Une démarche de création artistique au fil des mois
 
27 février 2005, Talmont —Ciel plein, flocons soufflés par la bise sur la glace du canal. Le rouge-gorge sur les rameaux du tamaris. Sur la vasière, gagnage des tadornes, labours filants dans la brume de neige, sur un piquet le busard aux aguets, serres jaunes, manteau sombre. Quelques instants plus tard il survole la baie, aussitôt attaqué par les mouettes qui le reconduisent à ses labours. La route littorale, la digue, un couloir entre deux espaces, fleuve et vase au sud, labours enneigés au nord, poudre chassée par la bise au creux des sillons. Espaces naturels, espaces de pensée, deux mondes entre lesquels passe le marcheur.
La lignée des pêcheurs, hommes et femmes nés du fleuve, tissés de ses eaux, appartenant à l’espace estuarien, participant de son identité. Patrimoine génétique, psychique, de ceux qui comprennent la langue du fleuve, dialoguent avec lui.

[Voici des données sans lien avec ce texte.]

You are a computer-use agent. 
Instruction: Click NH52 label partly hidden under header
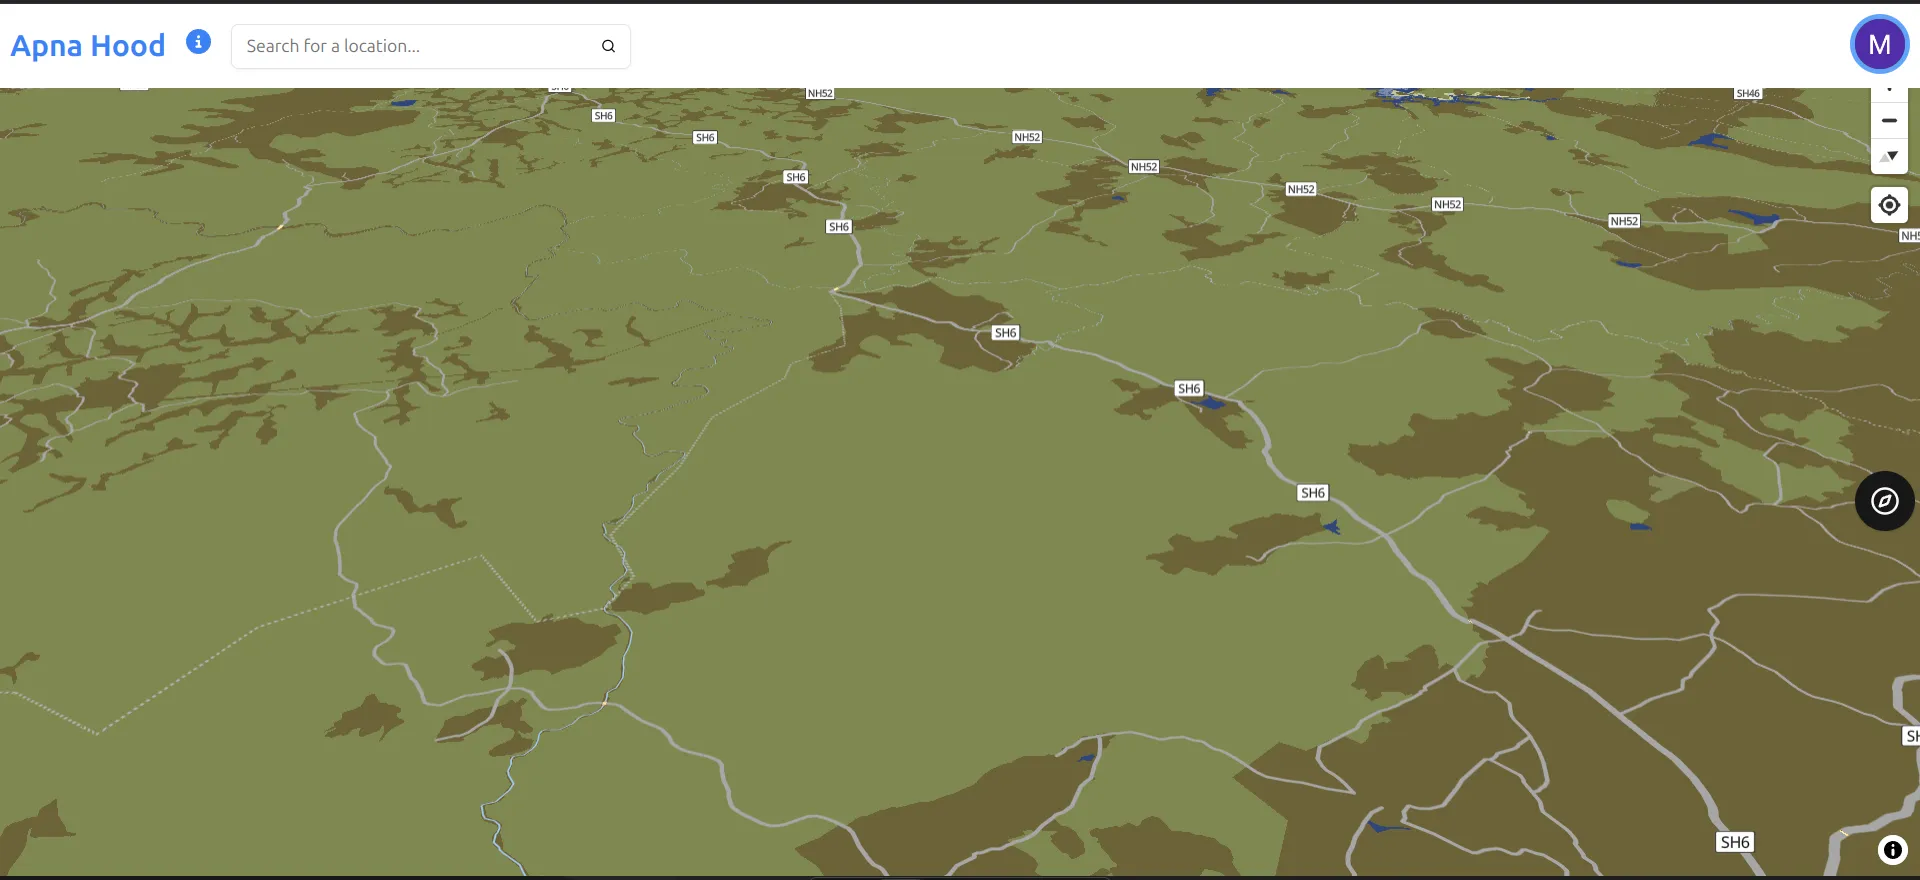pyautogui.click(x=820, y=93)
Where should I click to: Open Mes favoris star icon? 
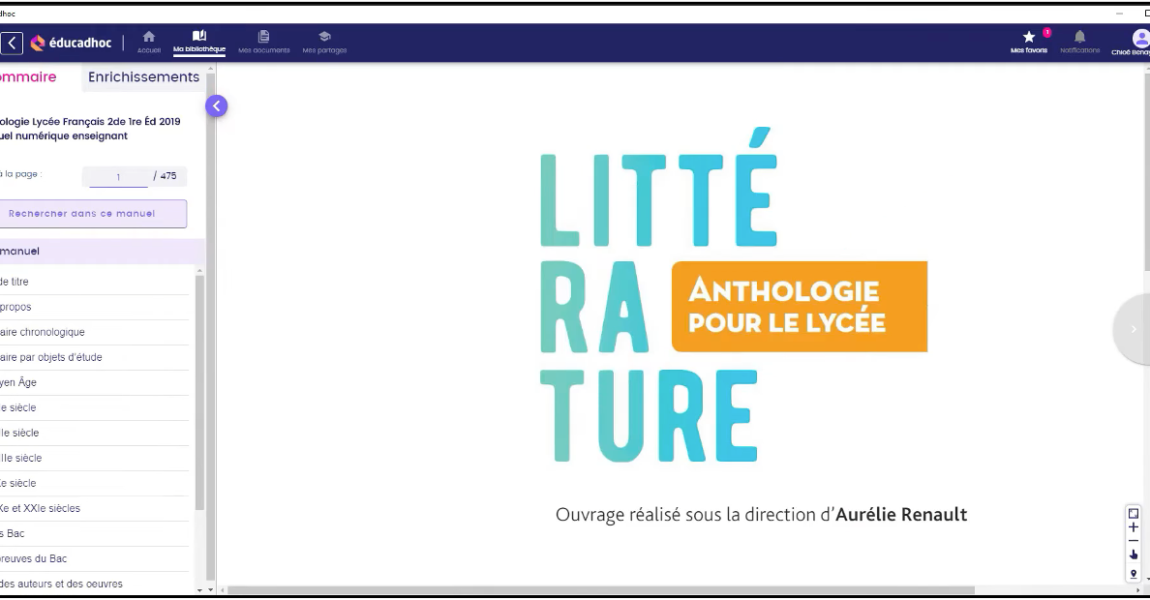[1029, 41]
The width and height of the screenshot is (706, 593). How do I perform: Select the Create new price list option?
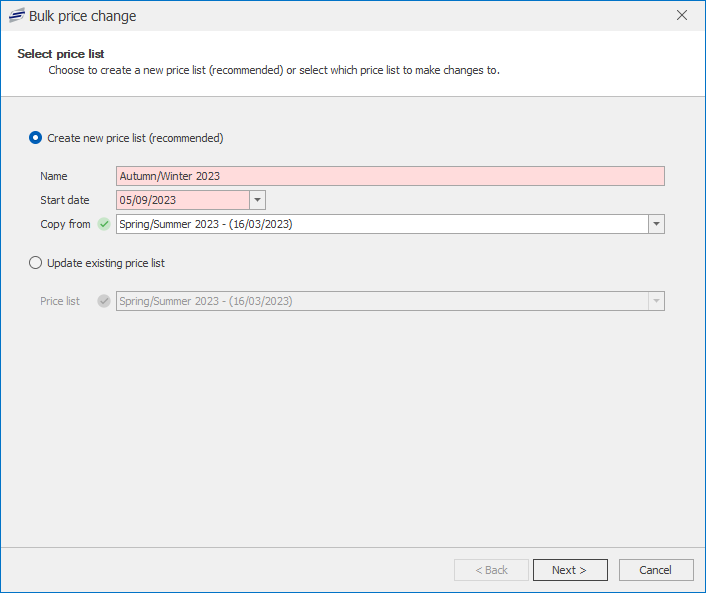coord(36,138)
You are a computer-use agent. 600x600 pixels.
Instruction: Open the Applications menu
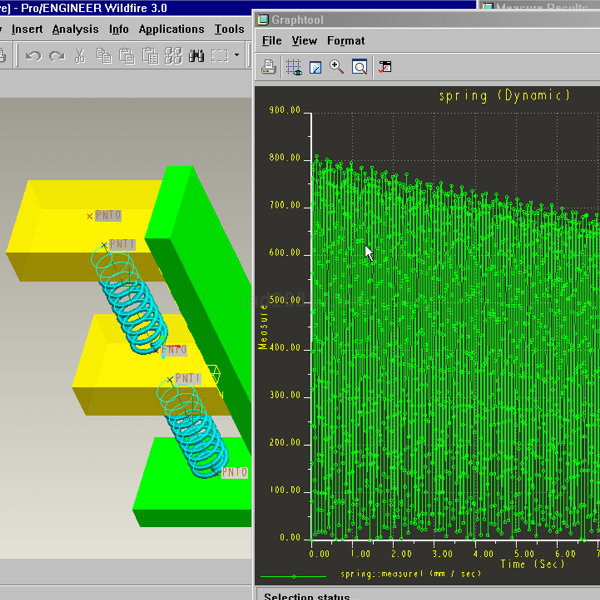[x=171, y=29]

Quelle dynamique introduit la modernité ? Constitue-t-elle une rupture, un courant qui détourne le cours des lignées, subvertit leur éthique. Culture enracinée dans un territoire autre, mondialisée, appuyée sur d’autres mythes, dépersonnalisante. L’espace estuarien est-il dépossédé de ses lignées, dépouillé de ses lignes de vie ? Quelle menace la perte de cette éthique fait-elle peser sur l’intégrité biologique, sur les ressources en poisson ? La lignée appuyée sur l’identité du territoire : peut-il y avoir lignée si elle n’est d’abord fondée sur une fidélité au lieu, une identification au terroir, à la langue, à la manière de sentir et de penser ? L’enracinement dans le fleuve, espace mouvant, exige de fortifier la lignée, de développer la solidarité, de renforcer les liaisons entre lignes mitoyennes, et l’enracinement dans l’espace estuarien. A Talmont comment les lieux du village sont-ils reliés à cette appartenance au fleuve ? Lieu des sépultures, de la mémoire des ancêtres, conque de l’église bâtie sur le fleuve, espace de résonance, amplifiant la parole du fleuve, la parole du grand espace, celui qui court de la Gironde aux Pyrénées, le grand delta, terre de vent blanc.
Onze heures, le soleil à travers des grappes de neige, lumière striée, lamée, pensée granulaire, quantique. Sous la falaise pensée tellurique des serpents dragons, minière de la chrétienté. Talmont poste avancé : au-delà le marcheur chevauche le dragon, il se fait penseur d’une pensée qui défait le vieux monde. Aujourd’hui l’église est vide, le grégorien n’est plus écouté, le chant des sirènes s’élève à nouveau, rumeur du vent, du fleuve brisant sous la nef.